Things to do:
1. In the essay on artistic historicism, rewrite the passage from "A few years" to "of New England.", swapping "Salem" for "Boston".
2. Answer these questions on the essay on artistic historicism:
(a) Where was the exhibition "A Dictionary of Foreign Time" held, and when did it open?
(b) Which building did the writer visit a few years ago?
(c) In which country has the writer often seen the opposite kind of historic tour?
3. Extend the essay on artistic historicism, picking up right after its final sentence.

Selected text:
______

On Artistic Historicism

(Three Introductory notes for “A Dictionary of Foreign Time”)

This text was written as an introduction to an exhibition at the Lower East Side Tenement Museum in New York entitled “A Dictionary of Foreign Time”, which opened in January 2007.


1. Foyer: Contemporary Art and Historic Sites

A few years ago, I visited the House of the Seven Gables, the XVIIIth Century building in Salem that Nathaniel Hawthorne used as his inspiration to write his legendary novel. I had been looking forward for that moment for some time, eagerly expecting to be transported into the strange and fascinating past of New England.

Unfortunately, though, as it is the case of many historic buildings, the only way to visit the site is by following a tour guide, and the woman who became our Virgil in this enterprise looked pretty unexcited about her job. She had evidently done the tour a thousand times, and we clearly were just one more tired round (and the last one for the day, which clearly made the matters worse). I felt bad for her, and also for myself, since we both had to go through something we didn’t want to do to get what we wanted (me, to see the site, she, to get paid). She ran through dates, names and people one after another, explaining terms and preempting question and comments that surely have been asked in the past by previous visitors— and which we would perhaps have asked had we be given a minute to reflect on the dozens of facts and figures she was throwing at us. With her glassy eyes and monotone voice, she was pretty much a living and moving museum label.

Then there is the opposite kind of historic tour, which I have often seen in Mexico and, most delightfully, at archaeological sites offered by unofficial local tour guides to unsuspecting tourists. In this tour variety, historic truth is usually taken liberally and often completely thrown out the window, as we hear guides to tell incredible stories about jaguar priests and moon goddesses and their improbable relationship to the temples or grounds where one is standing. This kind of tour is like storytelling in-progress, as you can often detect that the tour guide has been refining and inserting new details into his story based not on historic accuracy but on what elements of the story would be most impressive to a Swedish teenage bag-packer. Did the Aztecs eat the hearts after the sacrifice? Did they play ball with them? The Pre-Columbian world is a perfect scenario for these kind of tours, because we know so little about so much of it that it would be impossible to ascertain the truth or fantasy of whatever a tour guide is telling us. And, while this is certainly on the other end of the spectrum of historic accuracy, one would have to agree that these sort of tours are, at the very least, entertaining.

______

Listed records:
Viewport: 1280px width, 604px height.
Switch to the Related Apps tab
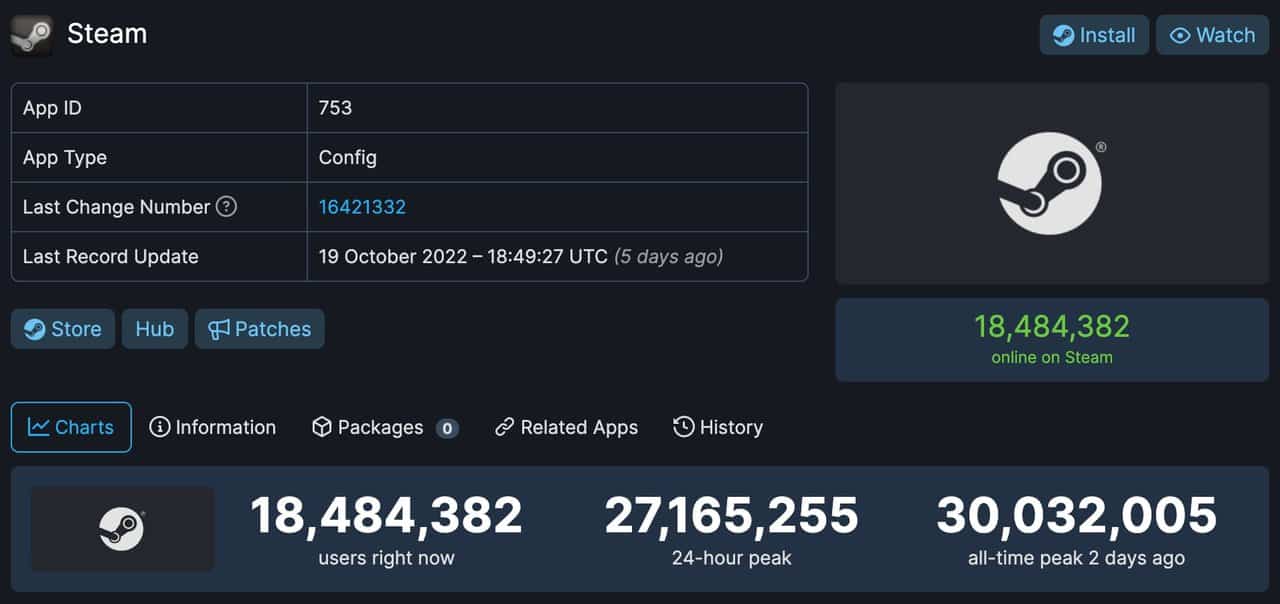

______

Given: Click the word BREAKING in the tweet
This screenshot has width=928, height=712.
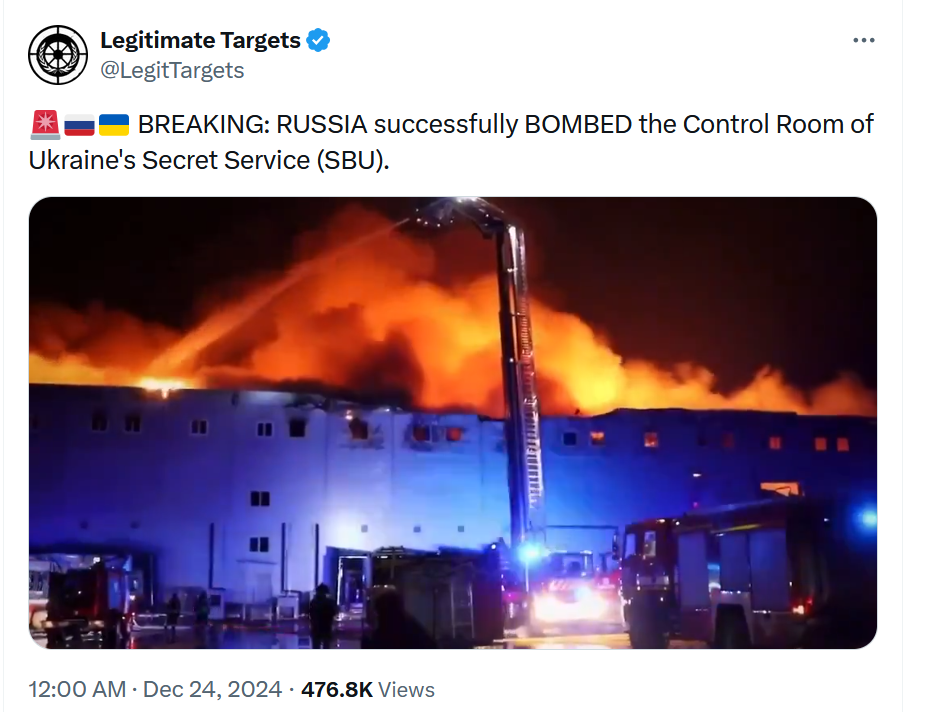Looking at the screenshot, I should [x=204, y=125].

______

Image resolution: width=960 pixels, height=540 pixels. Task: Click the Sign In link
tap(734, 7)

______

Responses for each task:
1.
A few years ago, I visited the House of the Seven Gables, the XVIIIth Century building in Boston that Nathaniel Hawthorne used as his inspiration to write his legendary novel. I had been looking forward for that moment for some time, eagerly expecting to be transported into the strange and fascinating past of New England.

2.
(a) At the Lower East Side Tenement Museum in New York, opening in January 2007.
(b) The House of the Seven Gables in Salem.
(c) Mexico.

3.
Museum interpretation, in an ideal scenario, should be a fair balance between the two extremes- providing necessary information about a site and at the same time encouraging the ability to visualize what could have been there. What matters is the place where one inserts the creative interpretation and where one communicates the factual information.

This is the point where art and historic sites can enter into a productive interpretive relationship. The inherent interpretive openness of art can serve as an antidote to the staleness of historic interpretation, and make a historic artifact become, momentarily, a found object that can acquire new meanings.

But how can we best handle this relationship without turning art into amateur history, or historical narratives into bad novels?


2. Downstairs: Facts and Lyrics of History

Elsa Lizalde, my aunt and my closest living relative in Mexico City, unexpectedly passed away this past summer. She was an opera lover, an authority in numismatics, a gourmet cook and an unparalleled hostess. Always single, she spent her life traveling around Europe and spending her money on the best opera balconies and the best restaurant tables. Her overcrowded apartment was a perfect reflection of her personality: over the top, generous, crowded with souvenirs from her travels and cultural life experiences.

It came upon me, my mother and my sister, to travel from the US to empty out her apartment, which had been in the family home for four generations. Being the last in line of a long genealogy that broke when we emigrated to the U.S., my aunt left behind a true museum of family memorabilia that needed to be dealt with, as well as an overwhelming amount of things that she had accumulated throughout her life as part of her travels, her work, and her compulsive shopping. I thus went through the sad and somber task of selecting and eliminating an overwhelming amount of objects, books and photographs. In general, however, most objects (old train tickets, ashtrays, European souvenirs, empty perfume bottles, concert program notes) had only a symbolic or sentimental value that we could only imagine. And while we were often torn by the idea of disposing of those things that obviously had meant so much to her, we eventually had no option but to get rid of them.

When a person disappears, they take with them a whole world of meaning projected onto every object they once owned, and even if you are fastidious about memorializing, retaining these objects does little to recover the anecdotal stories that lie behind them.

While my aunt was alive, all these objects contained a private, albeit knowable, story, ranging from the silly and trivial to the truly commemorative and meaningful. Once she died, all those objects immediately became plain objects again (with the exception, of course, of those of which we happened to know their meaning and had our own personal attachment). Certainly for a stranger who walked into her apartment at that point the place looked like a museum somehow typical upper middle class apartment of the late Twentieth Century urban Mexico. By studying the objects she owned, a researcher (or a detective-historian) could put together a somehow descriptive history of her taste, travels profession and hobbies. But, with the exception for the stories that those close to her could tell, the specific “lyrics” of her life are now out of reach.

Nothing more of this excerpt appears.